§ **Aufgabenstellung**
Wodurch sitzen die Linken laut dem Text zur Bundestagswahl 2021 trotz ihrer Stimmenverluste im neuen Bundestag?

Auch wenn es für Rot-Rot-Grün im Bund nicht gereicht hat – ein Grund zum Aufatmen ist das Ergebnis bei der Bundestagswahl 2021 trotzdem nicht. Eine erste Einschätzung haben jetzt Jürgen Michael Schick, Immobilienunternehmer und Präsident des IVD, sowie der BZ-Kolumnist Gunnar Schupelius gegeben.
Eine große Befürchtung vieler Immobilieneigentümer und Akteure der Immobilienbranche ist nicht Realität geworden: Für Rot-Rot-Grün im Bund hat es nicht gereicht. Ein Grund zum Aufatmen ist das Ergebnis bei der Bundestagswahl 2021 trotzdem nicht. Die Linken haben zwar vier Prozent an Stimmen im Vergleich zur vergangenen Wahl verloren und sitzen nur dank dreier Direktmandate im neuen Bundestag – dafür haben die SPD und die Grünen insgesamt Stimmen gewonnen.
„Das ist kein glasklarer Sieg“
Jürgen Michael Schick, Geschäftsführer der Michael Schick Immobilien GmbH und Präsident des Immobilienverband Deutschland (IVD), kommentierte in einem gemeinsamen Brennpunkt-Webinar mit dem Journalisten Gunnar Schupelius nach der Wahl: „Es war eine hauchdünne Entscheidung. Es waren nur wenige Stimmen, die uns von einer Volksrepublik-Koalition entfernt haben. Das ist kein glasklarer Sieg.“
Gunnar Schupelius rechnet mit einer Ampel-Koalition. Die CDU hat sich als Gesprächspartner angeboten, falls die Verhandlungen zwischen den Grünen , der FDP und der SPD scheitern. Michael Schick sieht für die FDP die Chance, in Sachen Wohnungsbaupolitik stärker zu verhandeln. „Wir brauchen eine echte Kurskorrektur in der Wohnungsbaupolitik. Das weiter so an Regulierung gilt es zu durchbrechen.“ Doch ist das in einer Koalition mit Rot-Grün realistisch? Bei SPD und Grünen steht weitere Mietregulierung im Programm, darunter die Verschärfung der Mietpreisbremse, die weitere Begrenzung der Modernisierungsumlage und das Ausdehnen des Betrachtungszeitraums im Mietspiegel von acht Jahren (SPD) und 20 Jahren (Grüne). Und wird die FDP eine Vermögenssteuer verhindern können?

§ **Vorliegendes Material**
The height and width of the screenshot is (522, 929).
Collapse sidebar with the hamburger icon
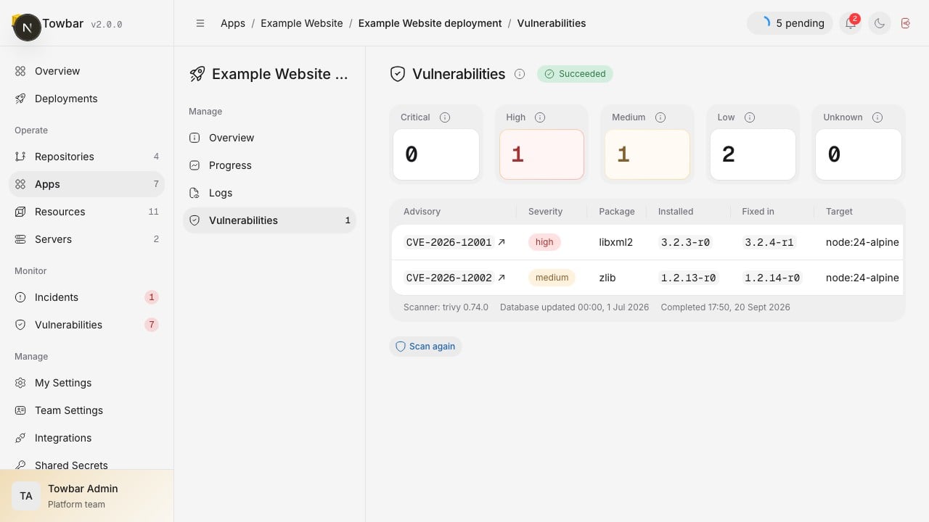coord(200,23)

§ **Lösung**
Dank dreier Direktmandate.